Difference between developer edition and enterprise edition

Must-share information (formatted with Markdown):

  • which versions are you using (SonarQube, Scanner, Plugin, and any relevant extension)
    Developer edition(-8.4.2.36762),Enterprise edition(8.5.0.37579)
  • what are you trying to achieve
  • what have you tried so far to achieve this

Analysis of same project in Developer edition and Enterprise edition giving different results.
Number of bugs,vulnerabilities and codesmells got reduced in Enterprise edition.

Can anyone please explain what made this difference?

Thanks,
Bhavani.

Hi Bhavani,

Enterprise Edition doesn’t take anything away, it only adds features. If you’re seeing fewer issues, then this is going to be a question of configuration:

  • are you analyzing all the same source
  • with the same (lack of?) exclusions
  • with the same profiles
    • which contain the same rules

 
Ann

Hi Ann,
Yes i am analyzing same source with same exclusions.
I did not add any new profiles, used existing quality profiles(Sonarway) in both editions.

Thanks,
Bhavani

Hi Bhavani,

Where are you seeing the reduced numbers? I’m wondering if it’s possibly a corrupted Elasticsearch index. You can force reindexing by:

  • stop server
  • delete $SONARQUBE-HOME/data/es6
  • restart server

If that doesn’t fix it, then I’ll need to know if you can see any patterns in what’s missing from EE, specifically patterns in

  • which files are missing issues
  • which rules have missing issues
  • …?

 
Ann

Hi Ann,

As per my understanding, Some of the bugs in Developer edition are marked as Code Smells in Enterprise edition.
So as a result i got reduced number in bugs and increased number in code smells in Enterprise edition when compared to Developer edition

for example the below rule in C,
“The three expressions of a “for” statement should only be concerned with loop control”
is a Bug in Developer edition and a Code Smell in Enterprise edition.
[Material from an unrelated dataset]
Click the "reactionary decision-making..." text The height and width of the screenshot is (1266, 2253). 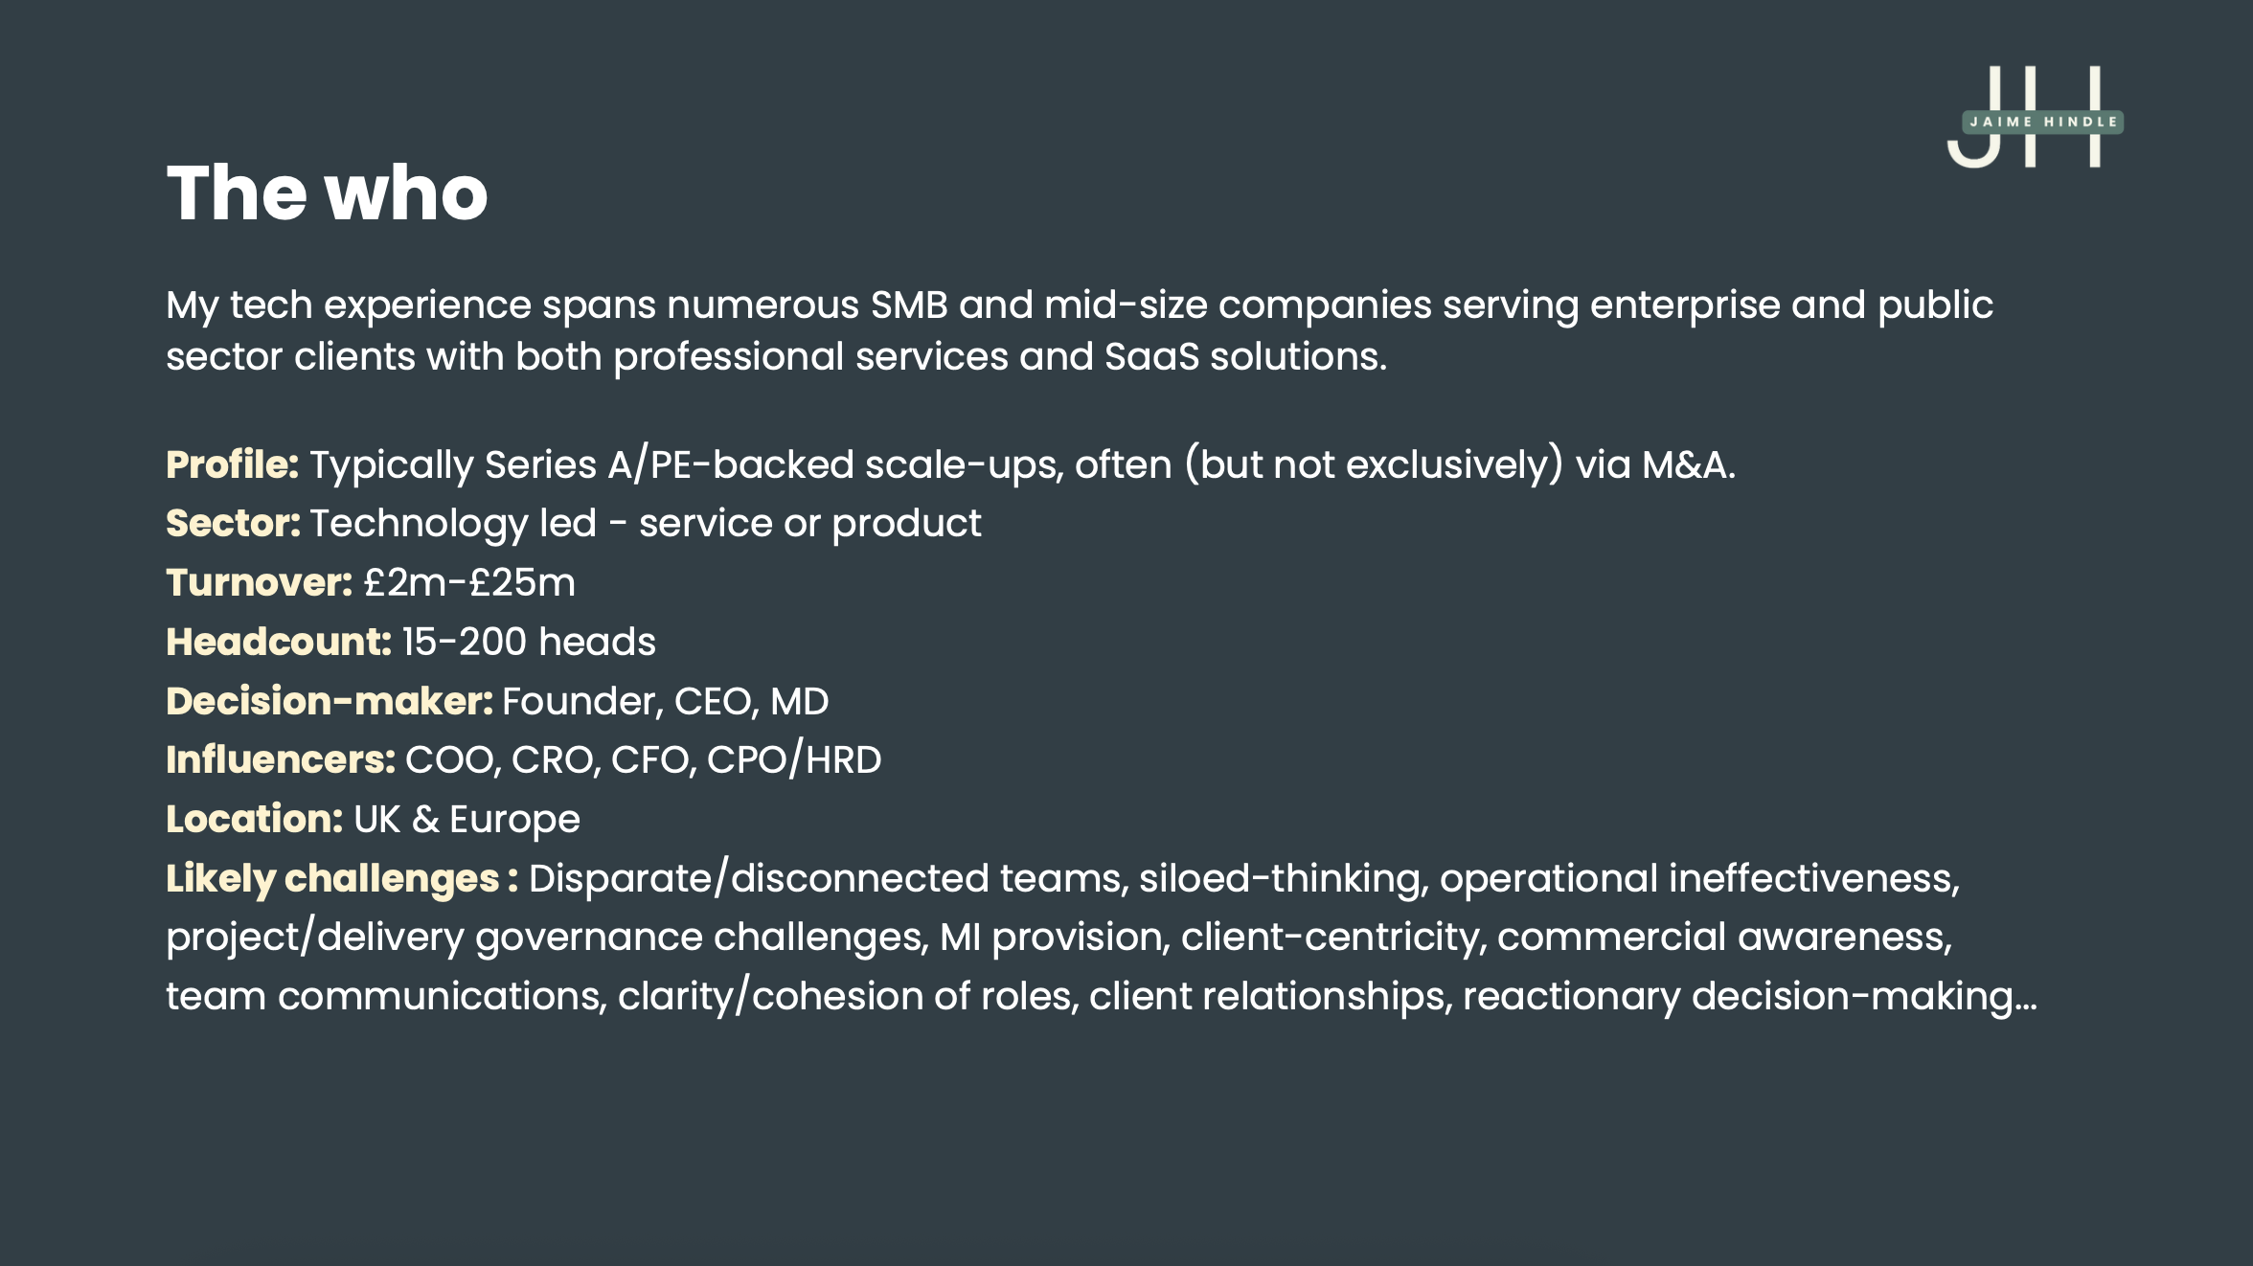click(1749, 997)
Please Correct me if i am wrong.

Thanks,
Bhavani.

Hi Bhavani,

Okay! Now I think I understand. I guess you have the same total number of issues, but some are classified differently.

What you’re seeing is an artifact of the evolution of our thinking/understanding on these rules. Some rules start life as one type (e.g. Bug) but then get reconsidered and reclassified (Code Smell). The issues that were raised when the rule was a Bug rule were raised as Bugs. Issues raised after the change are raised as Code Smells. The old Bug issues don’t (currently! - there’s been internal discussion about this lately) get reclassified with the rule. Why not? Because suddenly “upgrading” old Code Smells to Bugs or vice versa could have significant impacts on folks Quality Gate statuses and so far we’ve always chickened out of that.

This shouldn’t be the case if both instances are the same version & running the same versions of the analyzer. But yes, since this sort of thing can change from version to version if the details don’t line up correctly then you could see this sort of difference.